◆ **Instrucciones de trabajo**
En el texto sobre el cubano que opta por el exilio, ¿qué frase se atribuye a Martí?

Si ese cubano opta por el exilio, transcurrirán meses durante los cuales escuchará en silencio conversaciones “subversivas”, mirando de vez en cuando hacia atrás; porque aún no ha logrado despojarse del síndrome Van Van: “siempre hay un ojo que te ve” y “nadie quiere a nadie, se acabó el querer”. “Cree el aldeano que su aldea es el mundo”, dijo Martí, y cree el cubano que “en cada cuadra un comité” es axioma universal, cuando hoy no pasa de ser el boceto de slogan para un parque temático de la Guerra Fría.

 

Poco a poco el cubano transterrado irá rotando su discurso, dando salida a palabras “inconvenientes” reprimidas durante muchos años. En la misma medida que se vaya despojando, no de la represión externa que ya eludió, sino de la autorrepresión instalada que, por obra del instinto de conservación, ha adquirido la categoría de “normal”; su formulación de la realidad se irá acercando cada vez más a su, hasta entonces, concepción íntima e impronunciable. El cerebro y la lengua harán las paces.

◆ **Extractos del material**

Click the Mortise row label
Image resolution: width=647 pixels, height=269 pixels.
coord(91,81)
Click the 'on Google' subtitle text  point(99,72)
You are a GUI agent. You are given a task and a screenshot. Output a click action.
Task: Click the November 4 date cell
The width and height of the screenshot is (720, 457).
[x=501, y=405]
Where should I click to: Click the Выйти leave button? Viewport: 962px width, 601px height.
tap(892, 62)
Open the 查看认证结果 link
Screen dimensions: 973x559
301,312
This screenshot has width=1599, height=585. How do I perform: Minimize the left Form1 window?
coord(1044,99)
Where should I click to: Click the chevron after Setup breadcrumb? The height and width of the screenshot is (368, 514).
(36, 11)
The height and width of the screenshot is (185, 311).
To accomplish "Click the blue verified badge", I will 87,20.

==

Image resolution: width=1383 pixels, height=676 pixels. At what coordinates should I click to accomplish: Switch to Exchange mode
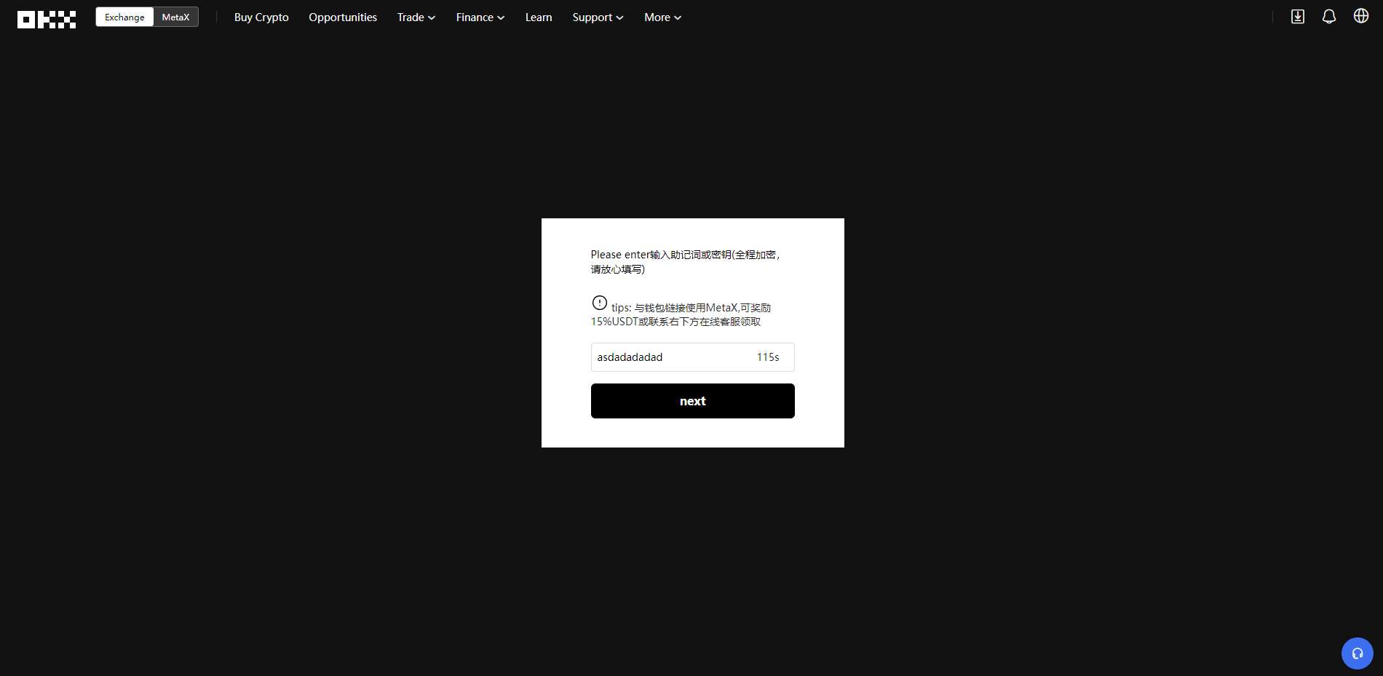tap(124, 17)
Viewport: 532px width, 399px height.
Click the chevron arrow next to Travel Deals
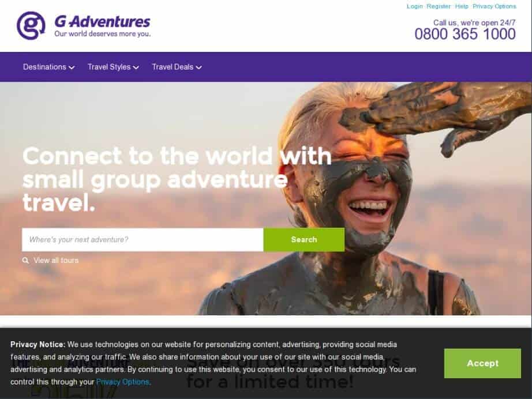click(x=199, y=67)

* * *

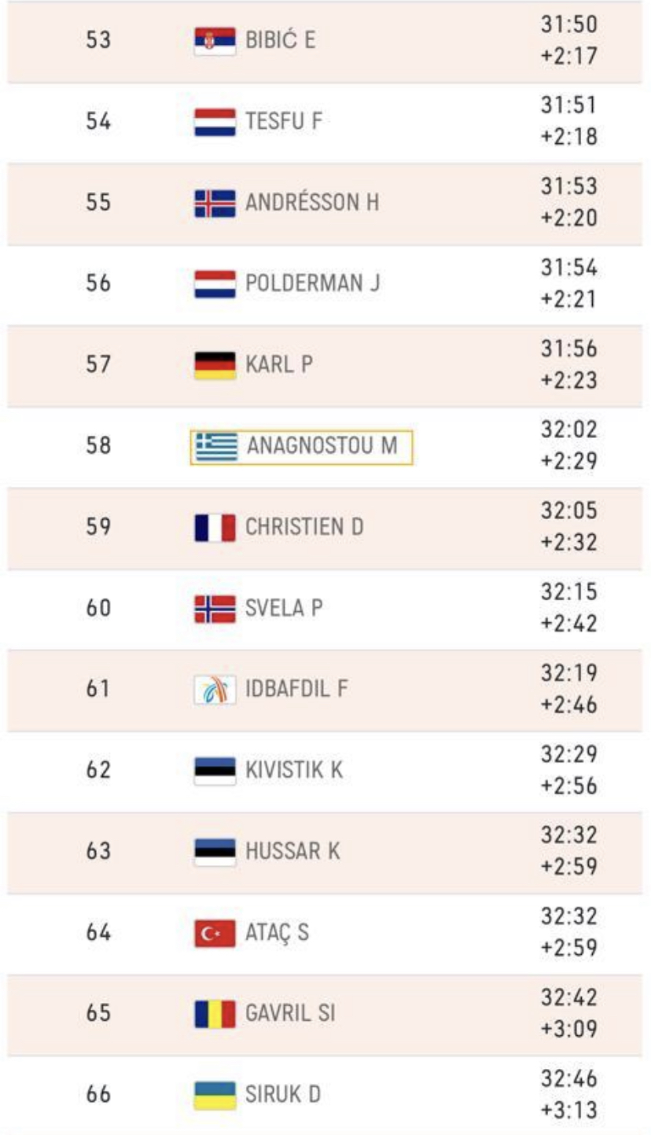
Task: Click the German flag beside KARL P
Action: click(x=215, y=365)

◆ **Respuesta del ejercicio**
"Cree el aldeano que su aldea es el mundo".